Closed VisImage closed 2 years ago

VisImage commented 2 years ago

Thank you for implementing the Inverse Kinematics algorithm in MocapNET. IK is a great feature. However, based on tests on our own videos, I am getting confused on how Inverse Kinematics algorithm is implemented in your repo. The following clarifications are needed: 1) In README, it is said " As described in the paper, the Hierarchical Coordinate Descent Inverse Kinematics algorithm has various hyper-parameters .....", but I am not able to find such description in your paper " MocapNET: Ensemble of SNN Encoders for 3D Human Pose Estimation in RGB Images". If it is a paper from your reference, it would be great to specify the paper, and ow let me know how it is related to your algorithm. 2) The out.bvh files generated using the pre-trained model on differentvideos (people) contain the same OFFSET values for each JOINT. Please refer to the attached files. Is this means your implementation assuming same body structure for different people? same proportion of leg to torso ? The out.bvh files were generated using the following commands: ./MocapNET2LiveWebcamDemo --from shuffle.webm ./MocapNET2LiveWebcamDemo --from golf2.mp4

mocapNET_issue71.zip

Thank you

AmmarkoV commented 2 years ago

1 ) MocapNET neural networks actually perform the IK as part of the neural network regression, however in our ICPR20 paper(the paper you are asking about) the HCD IK algorithm is a secondary generative IK module designed to fine tune the neural network, correct noise and provide some degree of personalization and reduce the "black-box" nature of the NN which sometimes might not work correctly. For the actual C implementation of the HCD IK you can look here.

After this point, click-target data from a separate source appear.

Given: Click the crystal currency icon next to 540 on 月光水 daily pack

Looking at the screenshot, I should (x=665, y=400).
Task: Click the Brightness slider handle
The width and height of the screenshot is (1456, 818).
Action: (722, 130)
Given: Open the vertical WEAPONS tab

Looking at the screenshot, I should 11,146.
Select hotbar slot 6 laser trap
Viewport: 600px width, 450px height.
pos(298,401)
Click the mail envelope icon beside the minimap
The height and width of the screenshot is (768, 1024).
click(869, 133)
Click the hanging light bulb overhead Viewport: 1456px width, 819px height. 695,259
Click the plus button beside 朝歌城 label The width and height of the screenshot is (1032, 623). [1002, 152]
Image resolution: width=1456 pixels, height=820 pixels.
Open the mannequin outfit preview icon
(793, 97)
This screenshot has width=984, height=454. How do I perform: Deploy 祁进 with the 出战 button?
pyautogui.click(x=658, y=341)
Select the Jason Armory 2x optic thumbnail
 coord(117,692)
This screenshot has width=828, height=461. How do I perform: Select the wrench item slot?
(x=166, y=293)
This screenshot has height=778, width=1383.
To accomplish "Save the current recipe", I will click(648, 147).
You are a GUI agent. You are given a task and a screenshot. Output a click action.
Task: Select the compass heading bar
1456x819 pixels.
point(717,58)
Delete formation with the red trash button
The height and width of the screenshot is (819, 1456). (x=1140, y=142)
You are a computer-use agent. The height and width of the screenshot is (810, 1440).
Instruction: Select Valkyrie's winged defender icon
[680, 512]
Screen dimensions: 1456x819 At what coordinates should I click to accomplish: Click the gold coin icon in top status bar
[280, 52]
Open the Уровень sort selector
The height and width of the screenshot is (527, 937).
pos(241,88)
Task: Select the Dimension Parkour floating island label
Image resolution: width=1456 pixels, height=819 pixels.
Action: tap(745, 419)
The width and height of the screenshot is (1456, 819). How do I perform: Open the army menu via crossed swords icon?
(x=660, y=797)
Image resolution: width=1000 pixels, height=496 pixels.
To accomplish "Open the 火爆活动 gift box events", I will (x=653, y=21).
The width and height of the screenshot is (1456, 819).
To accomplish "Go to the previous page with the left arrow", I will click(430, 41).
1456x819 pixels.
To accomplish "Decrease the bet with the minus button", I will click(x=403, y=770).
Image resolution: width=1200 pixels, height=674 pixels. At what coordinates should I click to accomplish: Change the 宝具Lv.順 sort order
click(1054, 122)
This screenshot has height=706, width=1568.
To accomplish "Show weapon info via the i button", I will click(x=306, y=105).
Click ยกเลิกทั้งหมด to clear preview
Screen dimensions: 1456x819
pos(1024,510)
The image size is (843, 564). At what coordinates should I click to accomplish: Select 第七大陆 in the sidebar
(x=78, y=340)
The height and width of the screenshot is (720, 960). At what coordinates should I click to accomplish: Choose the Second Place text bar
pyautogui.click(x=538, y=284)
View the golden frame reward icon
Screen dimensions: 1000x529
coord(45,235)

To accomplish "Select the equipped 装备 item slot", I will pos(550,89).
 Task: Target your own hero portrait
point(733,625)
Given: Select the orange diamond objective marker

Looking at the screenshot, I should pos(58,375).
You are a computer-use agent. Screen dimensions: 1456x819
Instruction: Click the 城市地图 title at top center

2 ) MocapNET just tries to derive the relative angles and body motions depicted by the 2D joint input and currently does not directly regress or deal with the problem of the shape of a person. In order to do that the method would need to work with the RGB data directly and so this is out of the scope of this work. However given the HCD module if a user wants to deal with a specific body size you can supply some alternate joint dimension configuration using this function for example although this will get acknowledged during the runtime from the HCD IK module I am afraid the BVH dumping a.k.a. writeBVHFile call just copy pastes the default OFFSET values as seen here. I understand this is an important omission from an application standpoint unfortunately since this repository was and is more of a tech demo acompanying the research papers, rather than an actual complete retail application, this is just one of the cut-corners :) I am afraid since setting the correct offsets doesn't have a lot of research impact ( most people want the 3D points anyway to compare the method etc) .. In any case I am noting this and will keep this issue open until I find the time to implement a BVH dumper that acknowledges the different body sizes given as command line parameters.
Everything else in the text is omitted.